One of those who beamed into the court’s video system from the jail a block away had missed court-ordered drug treatment appointments and had tested positive for fentanyl and heroin. His original conviction was for grand larceny in 2014 – he had just been released from prison in January of this year and “got off to the wrong start,” he said.
The defendant said he had a job lined up for whenever he was released: building a barn with his stepfather. He said he planned to seek help from the Community Services Board for substance abuse. In the end, Albertson ordered him to serve six months of a previously suspended sentence, and to be on probation for two more years after his release – during which time he isn’t to imbibe alcohol, marijuana, or illegal drugs.
“I need you to stay clean. You’re using very dangerous drugs,” Albertson said. “Fentanyl is killing people.”
Ritchie said setting up those video conferences has made work “a lot more time consuming” for her and the three other clerks who keep the court running from behind the scenes. Her typical morning begins with typing up the docket for the judge presiding that day.
The majority of defendants are represented by court-appointed attorneys, and their cases almost always end in an agreed disposition – also known as pleading guilty, Ritchie said. Court-appointed attorneys, who are assigned to defendants who cannot afford their own lawyers, are typically capped at earning $445 per circuit court case where the person is charged with a minor felony and $1,235 where the person is charged with a major felony.
Thus, regardless of how committed an individual attorney might be to their client’s best interest, the court doesn’t incentivize them to spend any more time than necessary on most cases, and guilty pleas speed up the process of a case.
Of the 10 hearings The Citizen witnessed in July, only eight of the defendants were present – and all eight had pleaded guilty to their original charges.
Ritchie said when a probation violation lands someone back in front of a judge, the first encounter is called a “probable cause” hearing, which is usually initiated by the probation officer. There, the judge determines if there is enough information to substantiate the alleged violation.

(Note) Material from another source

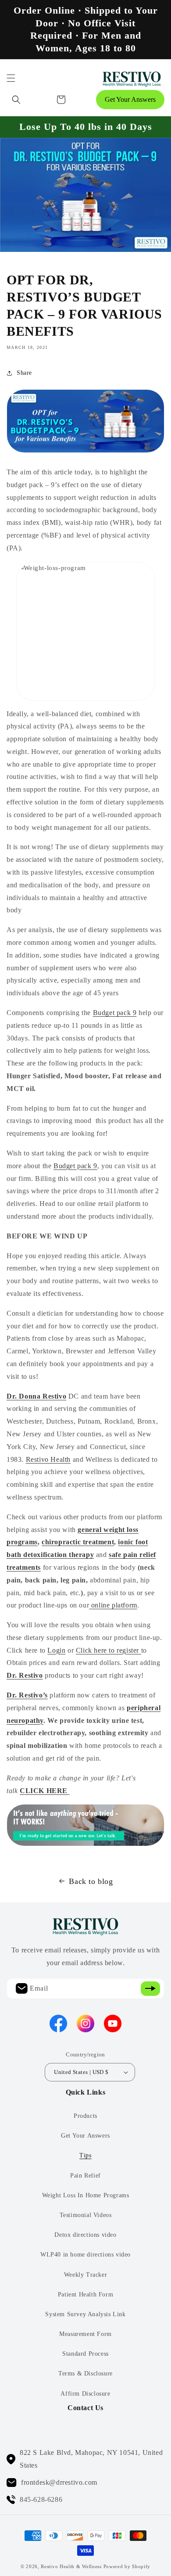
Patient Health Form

Then a second court date is set for a “hearing on the merits,” at which time the defendant is found guilty or not guilty of the violation, and if guilty, sentenced to jail time or an extension to their probation.
When a person is charged with a new crime, Ritchie said that hearing is called a “disposition.” By that hearing, she said, there’s usually a written agreement between the Commonwealth Attorney’s office and the defendant, detailing the crimes to which the defendant will plead guilty.
In the rare cases in which a plea deal is not reached, Ritchie explained, the case goes to a bench or jury trial.
Down in her office on the courthouse’s ground floor and surrounded by stacks of blue and beige manila folders, Ritchie spoke with The Citizen in bursts, in between answering defendants’ questions regarding court fees and listening to the other clerks hypothesize about who would show up for court that day and who would have a clean or dirty urine screen.
Ritchie said they commonly get asked questions they can’t answer, like the judge’s opinion on a case or when a family member will be released from jail.
“In reality, we are just the keepers of the papers,” she said. Despite that, though, “we want people to succeed.” Ritchie said she enjoys seeing someone graduate from drug court or pay off their court costs. But other days are darker.
“It is sometimes hard, especially depending on the case. We get murder cases. We get cases involving children,” Ritchie said. “We just get the cases scanned and keep moving.”